“My mother was very particular about showcasing Deccani culture that is renowned all over the world,” says Dr. Zishan Samiuddin.
Be it her time in Hyderabad, Houston, or during sojourns in other Indian cities, the daughter of Hyderabad’s two legendary Urdu figures — author Rafia Manzurul Amin and scholar, poet, and media professional Manzurl Amin — grew up around the rich literary ambiance that pervades a writer’s household.
Best known for her novel Alampanaah, Rafia Manzurul Amin sowed herself into the patchwork of literature that chronicled the city’s feudal legacy. Of course, she didn’t turn a blind eye to debaucherous and exploitative excesses of the aristocracy that Bollywood and English/Urdu literature popularized. Yet she also portrayed a stratum of enterprising nawabs who shed such practices and placed a high emphasis on education.
A quintessential masterpiece of the often-overlooked body of Hyderabad-centric Urdu literature, the book was adapted into the memorable 1990s Doordarshan TV show Farmaan.
The prolific writer who has over 200 short stories and three fiction masterpieces to her credit, began her career in the late 1970s. Amin’s first novel, Saare Jahaan Ka Dard, was set in pre-militancy Kashmir, where her husband served as the Assistant Station Director at All India Radio – Srinagar.
Reflecting on the less tumultuous times of the quaint Valley, she recalls, “I used to board a shikara boat daily to go to school across the Jhelum. The cherry blossoms would be in full bloom.”
Even before conflict cast a pall of gloom over the landscape punctuated by these blossoms, Manzurul Amin returned to the University of Kashmir to establish the Journalism department.
Like other talented Hyderabadi academics such as Mohiuddin Qadri Zor and Abdul Qadir Sarwari who were pioneers of the institution’s Urdu department, Manzurul Amin too made a mark on the university. After his stints in Kashmir and in Jamia Milia Islamia’s Mass Communication departments, the couple returned to Hyderabad where he taught at Maulana Azad National Urdu University’s Journalism Department.
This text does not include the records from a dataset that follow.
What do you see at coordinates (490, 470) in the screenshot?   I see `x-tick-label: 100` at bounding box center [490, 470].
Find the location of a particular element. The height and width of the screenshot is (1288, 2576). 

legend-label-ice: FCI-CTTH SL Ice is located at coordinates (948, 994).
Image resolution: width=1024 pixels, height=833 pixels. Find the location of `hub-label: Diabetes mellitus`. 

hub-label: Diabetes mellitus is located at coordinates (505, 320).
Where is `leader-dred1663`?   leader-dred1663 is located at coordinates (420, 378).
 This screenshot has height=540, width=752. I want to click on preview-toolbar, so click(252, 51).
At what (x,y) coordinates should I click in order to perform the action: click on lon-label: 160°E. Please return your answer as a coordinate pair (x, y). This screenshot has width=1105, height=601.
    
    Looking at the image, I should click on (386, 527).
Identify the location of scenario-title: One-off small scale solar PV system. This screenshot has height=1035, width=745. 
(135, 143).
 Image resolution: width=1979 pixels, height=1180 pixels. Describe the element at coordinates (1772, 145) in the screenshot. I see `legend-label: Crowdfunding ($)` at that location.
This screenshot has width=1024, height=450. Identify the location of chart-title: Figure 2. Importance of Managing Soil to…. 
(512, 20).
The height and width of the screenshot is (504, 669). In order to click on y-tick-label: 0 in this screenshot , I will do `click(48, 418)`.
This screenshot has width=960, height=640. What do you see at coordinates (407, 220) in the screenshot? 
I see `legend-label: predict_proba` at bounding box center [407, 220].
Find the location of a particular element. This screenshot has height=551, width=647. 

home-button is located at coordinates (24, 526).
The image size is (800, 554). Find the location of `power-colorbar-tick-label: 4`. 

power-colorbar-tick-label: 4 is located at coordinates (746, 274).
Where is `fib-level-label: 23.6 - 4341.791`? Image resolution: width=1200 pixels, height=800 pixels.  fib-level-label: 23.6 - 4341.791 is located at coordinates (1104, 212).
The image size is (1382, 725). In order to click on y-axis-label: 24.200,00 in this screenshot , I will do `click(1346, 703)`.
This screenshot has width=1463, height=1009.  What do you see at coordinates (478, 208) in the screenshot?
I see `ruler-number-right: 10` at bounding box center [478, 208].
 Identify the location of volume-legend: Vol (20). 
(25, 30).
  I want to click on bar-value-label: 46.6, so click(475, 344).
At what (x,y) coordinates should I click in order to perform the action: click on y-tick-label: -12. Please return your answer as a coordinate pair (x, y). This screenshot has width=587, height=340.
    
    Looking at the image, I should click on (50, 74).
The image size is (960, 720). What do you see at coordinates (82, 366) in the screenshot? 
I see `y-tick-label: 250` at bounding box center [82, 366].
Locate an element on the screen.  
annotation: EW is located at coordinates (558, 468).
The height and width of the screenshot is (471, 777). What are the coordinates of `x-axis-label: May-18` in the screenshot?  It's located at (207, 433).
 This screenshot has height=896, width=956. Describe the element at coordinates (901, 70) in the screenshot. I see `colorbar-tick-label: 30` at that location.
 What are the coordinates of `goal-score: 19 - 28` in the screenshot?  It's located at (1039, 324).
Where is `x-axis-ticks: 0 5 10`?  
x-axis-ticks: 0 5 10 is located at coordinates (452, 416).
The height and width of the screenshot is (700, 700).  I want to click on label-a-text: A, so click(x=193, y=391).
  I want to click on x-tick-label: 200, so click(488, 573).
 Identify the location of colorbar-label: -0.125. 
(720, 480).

“He really adored his students. Plus, for him learning was a two-way street as he wanted to learn from the students just as much they wanted to learn from him. Plus he used to often ask guests and students to stay back for dinner,” Samiuddin remembers.
His repertoire wasn’t just limited to academic content. The snow of J&K’s winters gained lyrical existence via his pen in the anthology of poems which he authored, Jalein Aatishkadey.
Zamir Ahmad Bhat, Srinagar native and a former student of his at MANUU, said, “Whether it was Professor Amin’s generosity, his wife’s charm, or the sheer command both had over their respective crafts, my hometown and I are indebted to them.”
Clearly, the cities of Hyderabad and Srinagar still bear the imprint of Professor Manzurul Amin and Rafia Manzurul Amin. In fact, the entire continent owes their indelible marks on literature and related fields.